On January 26, 2009, Shaun Donovan was sworn in as the 15th United States Secretary for Housing and Urban Development. He has devoted his career to ensuring access to safe, decent, and affordable housing and he will continue that effort in the Obama Administration. Secretary Donovan believes that America's homes are the foundation for family, safe neighborhoods, good schools, and solid businesses. He has a strong commitment to make quality housing possible for every American.

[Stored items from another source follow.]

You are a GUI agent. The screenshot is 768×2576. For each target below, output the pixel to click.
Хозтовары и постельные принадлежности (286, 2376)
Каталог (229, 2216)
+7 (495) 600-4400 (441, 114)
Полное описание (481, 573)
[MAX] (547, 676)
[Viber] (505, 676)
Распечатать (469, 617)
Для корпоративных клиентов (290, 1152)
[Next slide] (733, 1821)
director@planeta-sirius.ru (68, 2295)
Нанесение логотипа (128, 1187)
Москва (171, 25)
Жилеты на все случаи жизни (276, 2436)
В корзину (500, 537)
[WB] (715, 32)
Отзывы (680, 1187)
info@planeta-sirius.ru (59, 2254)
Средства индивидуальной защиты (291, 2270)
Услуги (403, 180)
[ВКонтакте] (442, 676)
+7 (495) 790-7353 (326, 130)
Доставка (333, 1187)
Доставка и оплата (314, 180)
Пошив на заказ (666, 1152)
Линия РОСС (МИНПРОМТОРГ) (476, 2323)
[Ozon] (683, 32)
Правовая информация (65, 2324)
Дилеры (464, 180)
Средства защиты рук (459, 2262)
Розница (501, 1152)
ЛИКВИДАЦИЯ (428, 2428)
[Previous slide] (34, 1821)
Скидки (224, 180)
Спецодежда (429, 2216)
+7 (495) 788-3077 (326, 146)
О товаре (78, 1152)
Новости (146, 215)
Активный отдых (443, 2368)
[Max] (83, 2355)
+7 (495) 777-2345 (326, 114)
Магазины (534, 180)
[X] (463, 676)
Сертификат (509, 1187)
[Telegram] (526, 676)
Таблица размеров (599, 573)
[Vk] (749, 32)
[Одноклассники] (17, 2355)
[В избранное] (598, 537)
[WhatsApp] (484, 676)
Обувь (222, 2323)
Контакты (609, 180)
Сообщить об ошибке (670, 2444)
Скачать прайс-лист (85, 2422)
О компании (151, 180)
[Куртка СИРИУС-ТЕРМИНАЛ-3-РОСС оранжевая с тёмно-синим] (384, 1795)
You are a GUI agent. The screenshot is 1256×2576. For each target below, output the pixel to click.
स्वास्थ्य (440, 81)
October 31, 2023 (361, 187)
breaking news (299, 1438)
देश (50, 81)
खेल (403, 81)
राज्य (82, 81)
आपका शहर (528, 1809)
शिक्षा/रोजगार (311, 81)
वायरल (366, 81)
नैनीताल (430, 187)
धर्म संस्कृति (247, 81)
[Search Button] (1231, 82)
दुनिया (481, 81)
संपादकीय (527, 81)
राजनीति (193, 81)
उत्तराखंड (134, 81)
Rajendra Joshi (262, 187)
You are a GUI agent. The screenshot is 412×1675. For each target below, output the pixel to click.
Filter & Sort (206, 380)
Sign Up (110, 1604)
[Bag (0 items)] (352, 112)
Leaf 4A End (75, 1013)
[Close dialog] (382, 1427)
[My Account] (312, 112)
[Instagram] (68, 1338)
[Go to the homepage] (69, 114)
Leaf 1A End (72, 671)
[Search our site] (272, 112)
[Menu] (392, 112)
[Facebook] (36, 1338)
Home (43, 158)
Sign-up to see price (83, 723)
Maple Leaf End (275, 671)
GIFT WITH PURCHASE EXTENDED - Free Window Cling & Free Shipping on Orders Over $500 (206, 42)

Secretary Donovan previously served as Commissioner of the New York City Department of Housing Preservation and Development (HPD). He created and implemented HPD's New Housing Marketplace Plan to build and preserve 165,000 affordable homes, the largest municipal affordable housing plan in the nation's history. His work at HPD included the New York City Acquisition Fund, an award-winning collaboration with foundations and banks to finance affordable housing; an innovative inclusionary zoning program; an ambitious supportive housing plan; and the Center for New York City Neighborhoods, one of the earliest responses to the foreclosure crisis.
Before his service as HPD Commissioner, Secretary Donovan worked in the private sector on financing affordable housing, and was a visiting scholar at New York University, where he researched and wrote about the preservation of federally-assisted housing. He was also a consultant to the Millennial Housing Commission on strategies for increasing the production of multifamily housing. The Commission was created by the United States Congress to recommend ways to expand housing opportunities across the nation.
Secretary Donovan rejoins HUD after his previous service in the Clinton administration as Deputy Assistant Secretary for Multifamily Housing, where he was the primary federal official responsible for privately-owned multifamily housing. At that time, he ran housing programs that helped 1.7 million families access affordable housing. He also served as acting FHA Commissioner during the Clinton/Bush presidential transition.
Prior to his first service at HUD, he worked at the Community Preservation Corporation (CPC) in New York City, a non-profit lender and developer of affordable housing. He also researched and wrote about housing policy at the Joint Center for Housing Studies at Harvard University and worked as an architect. Secretary Donovan holds a B.A. and Masters degrees in Public Administration and Architecture from Harvard.